Damian Le Bas was born and bred a gypsy. We’ve all got ideas what that means. My middle name is Damain. I had to check if it’s spelled with an ‘a’ or ‘e’. I don’t use it much, but it’s there, lurking. Le Bas dedicates his book to his dad who died in 2017. His gypsy dad is my age, or would have been, if he hadn’t died. I’m pretty sure I’ve read this book before. Most books become mush in my head and I can usually pick out highlights that resonate. So I guess this is my second reading.

Le Bas gives a straightforward account of travelling around England mainly, parts of Scotland and a bit of Northern France (which isn’t in his featured map). Knocking off at places with gypsy heritage and telling the reader how it feels now and what it may have been like then. He’s travelling in a Ford van, which replaced horses and a cultural knowledge that revolved around caring for them as often the most important member of the family.

Few of us need reminding of the Nazi genocide of gypsies. Le Bas’s grandparents were ‘English’ gypsies, but with their own particular language and heritage which Bas suggests dates from India millennia ago. Often like Jews their race has been targeted for state sanctioned murder and/or expulsion. His parents and their parent before them faced less extreme violence but continual harassment and legal jeopardy as a given.

Gypsies refusal to call any one man master and the ability to upsticks and move suggests a romantic picture. Grinding poverty awaited them wherever they travelled. Group loyalty and a willingness to help others is part of the ‘we were worse off but better off’ mantra that is so often aired and not only by gypsies.
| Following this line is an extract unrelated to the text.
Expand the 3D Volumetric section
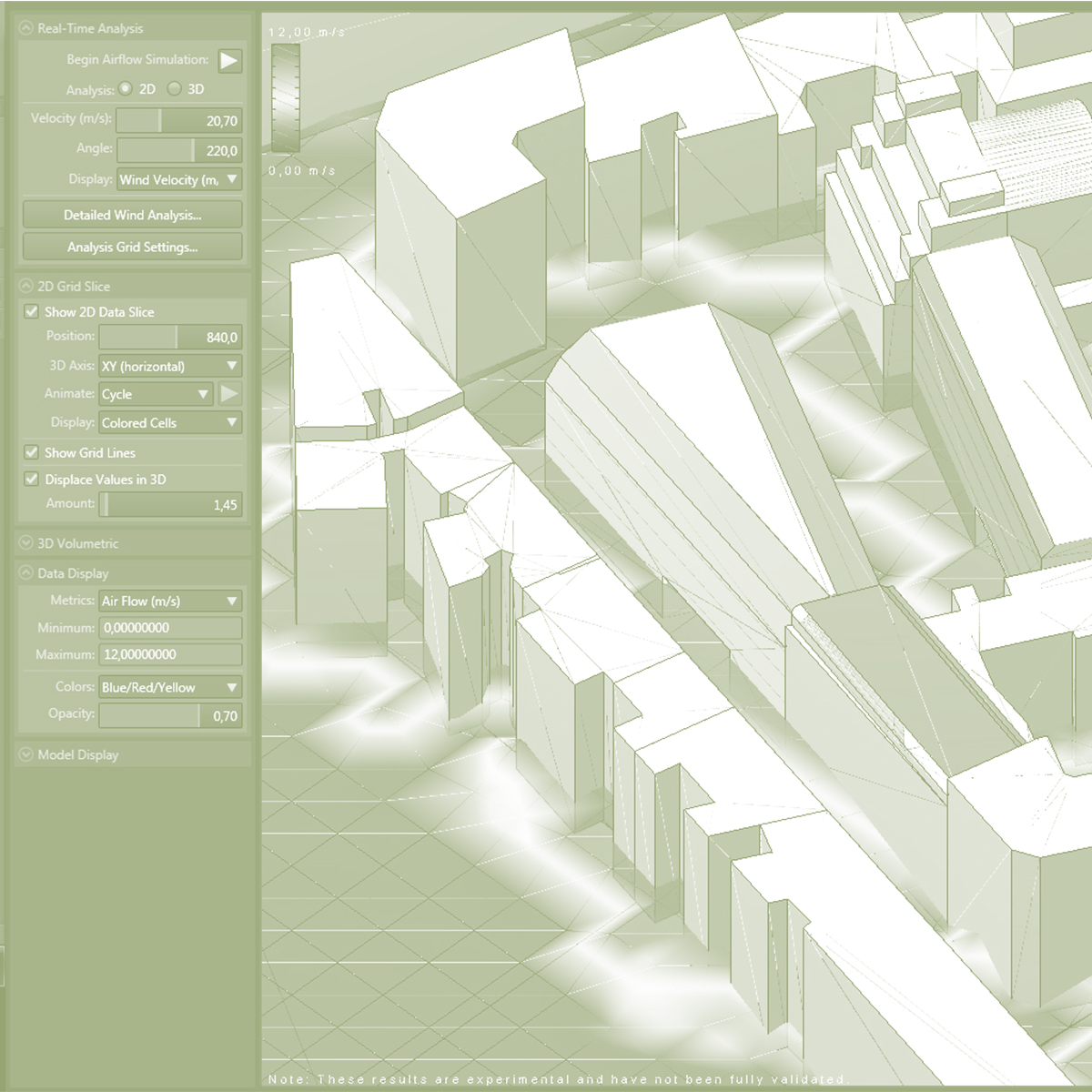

Lowvul, money matters. And for all the differences, it seems to matter more now.

Le Bas’s meetings with gypsies (like him) and not just travellers were met with questions of who he was and what he was doing. Part of this he explained was most men were working all day and didn’t want another man, an outsider, in their encampment. Even when he was recognised at being genuine through his dress sense or ability to speak Romini, he was still regarded as diddakoi, ‘half-Gypsy,’ gadjo, non-Gypsy man, or a div, fool, in any case. He was neither family nor friend. An outsider.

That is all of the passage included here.